— Work to do —
Please count the lines in the records below that contain the word "dropdown", treating uppercase and lowercase as different. Give only the number.
►
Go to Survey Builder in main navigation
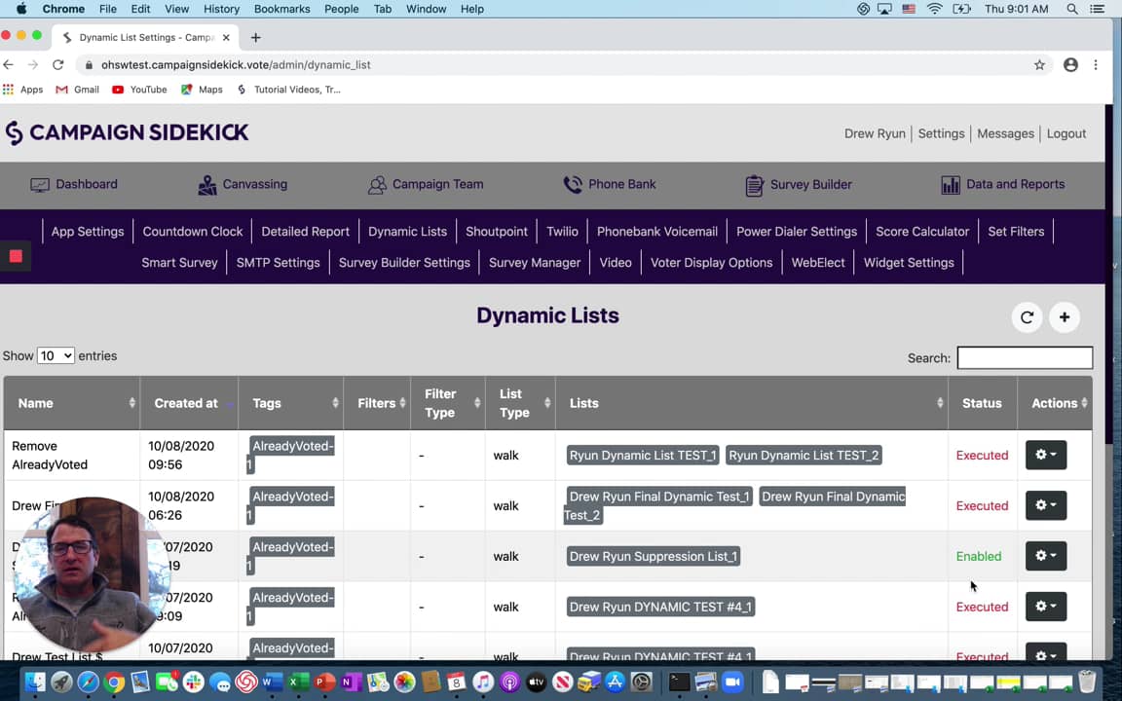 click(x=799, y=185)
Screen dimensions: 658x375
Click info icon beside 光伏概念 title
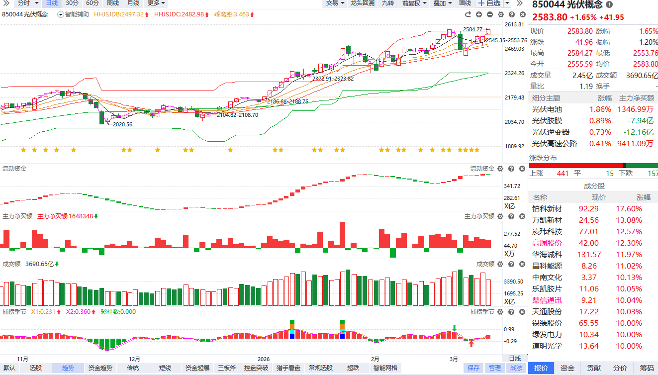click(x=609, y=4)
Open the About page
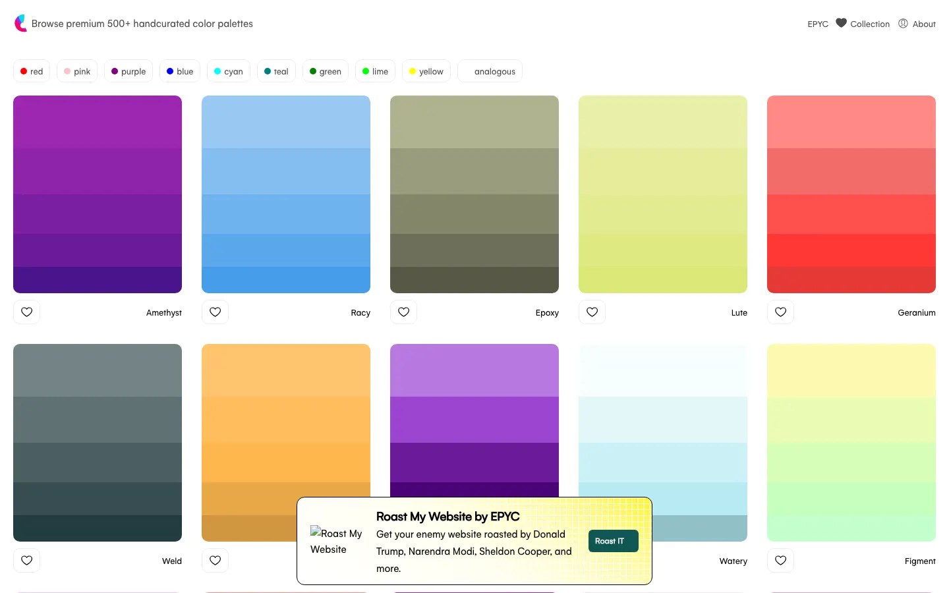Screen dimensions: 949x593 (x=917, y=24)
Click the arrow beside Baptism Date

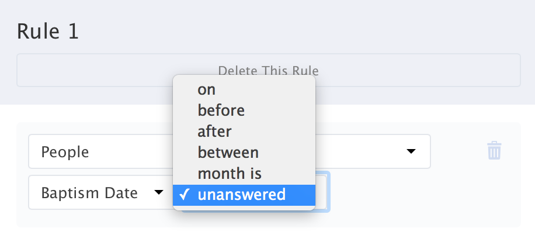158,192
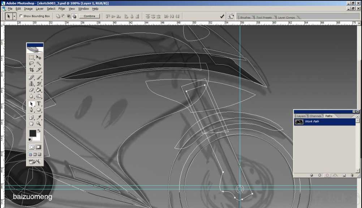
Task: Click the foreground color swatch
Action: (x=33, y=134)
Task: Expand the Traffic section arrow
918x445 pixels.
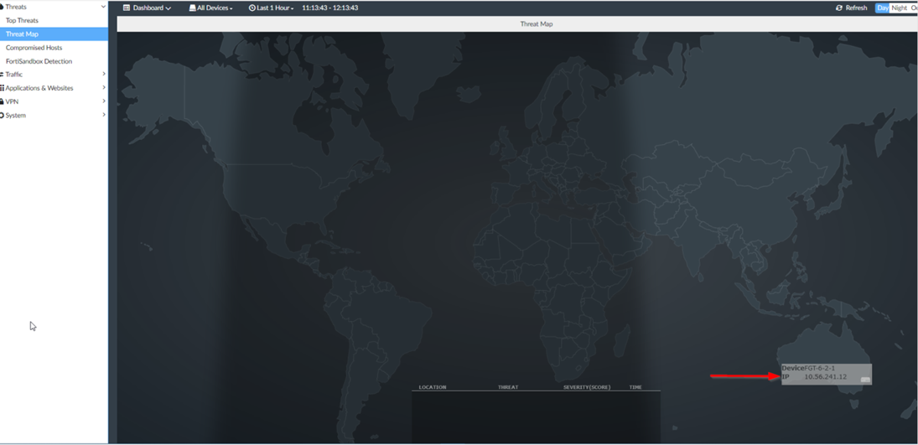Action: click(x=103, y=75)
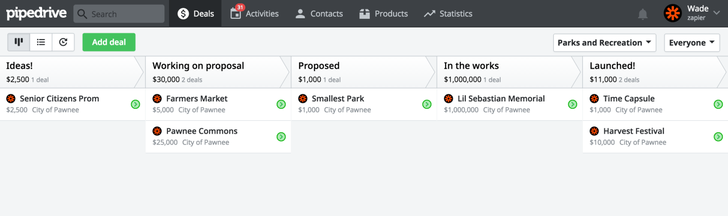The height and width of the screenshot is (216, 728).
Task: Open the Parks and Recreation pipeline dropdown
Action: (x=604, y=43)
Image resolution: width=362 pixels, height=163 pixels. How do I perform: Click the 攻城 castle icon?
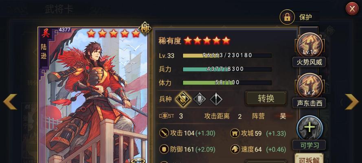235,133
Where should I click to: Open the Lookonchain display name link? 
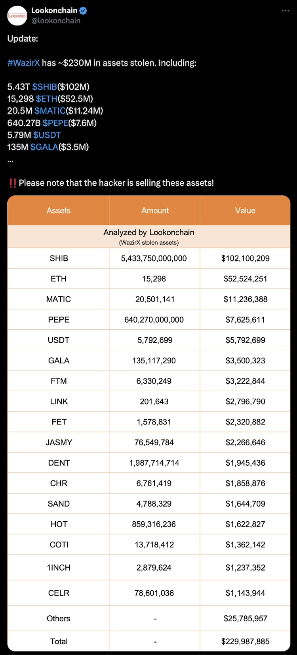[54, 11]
◄
►
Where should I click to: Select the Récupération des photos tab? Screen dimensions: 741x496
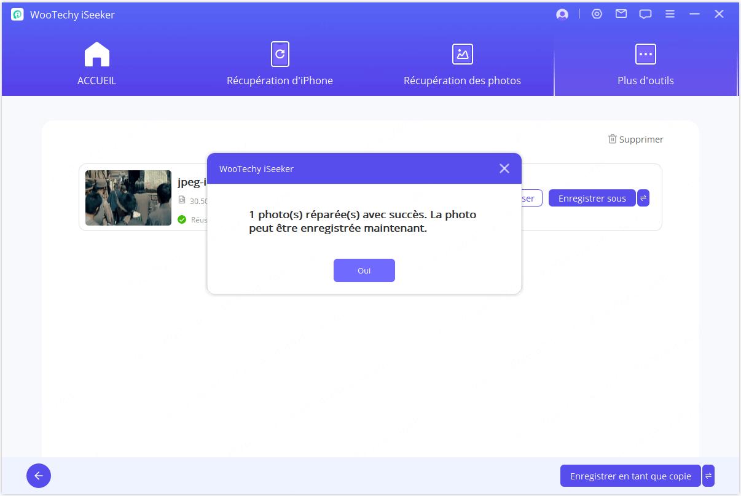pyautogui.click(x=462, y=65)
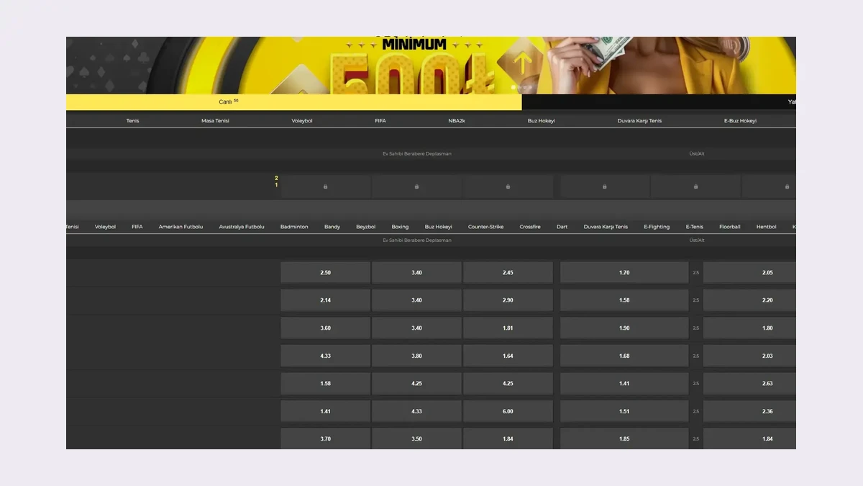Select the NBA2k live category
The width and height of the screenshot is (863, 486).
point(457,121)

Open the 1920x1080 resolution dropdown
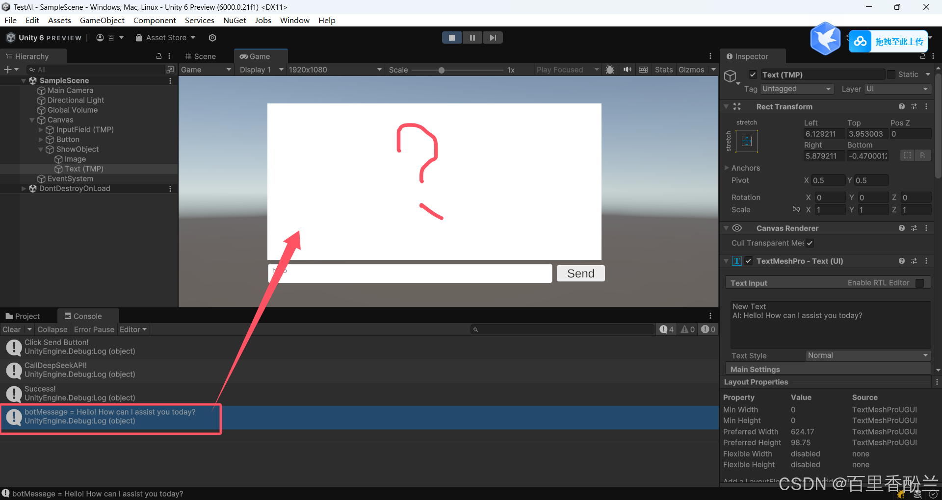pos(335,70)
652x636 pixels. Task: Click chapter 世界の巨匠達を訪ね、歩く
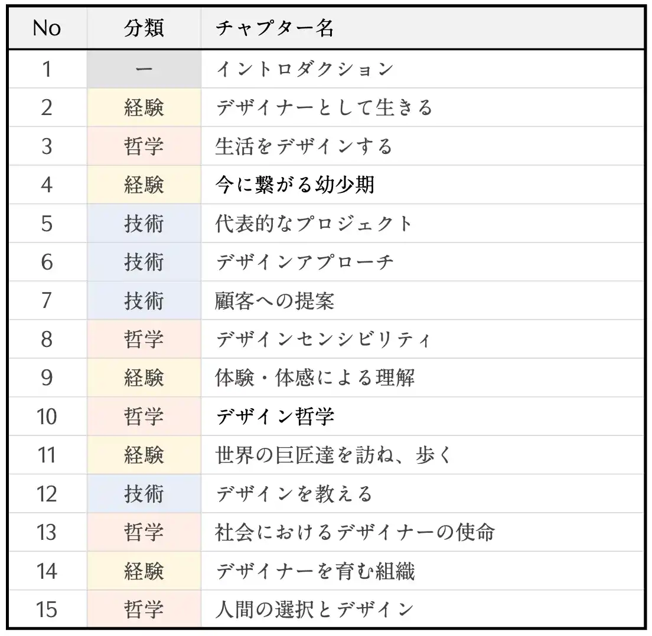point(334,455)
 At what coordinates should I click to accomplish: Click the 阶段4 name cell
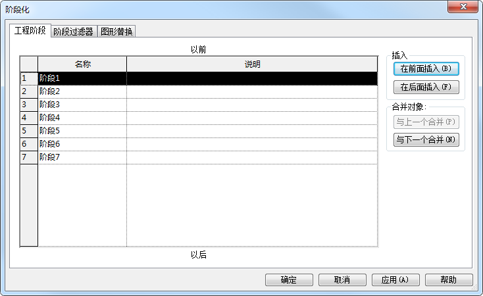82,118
◄
— Worked answer —
2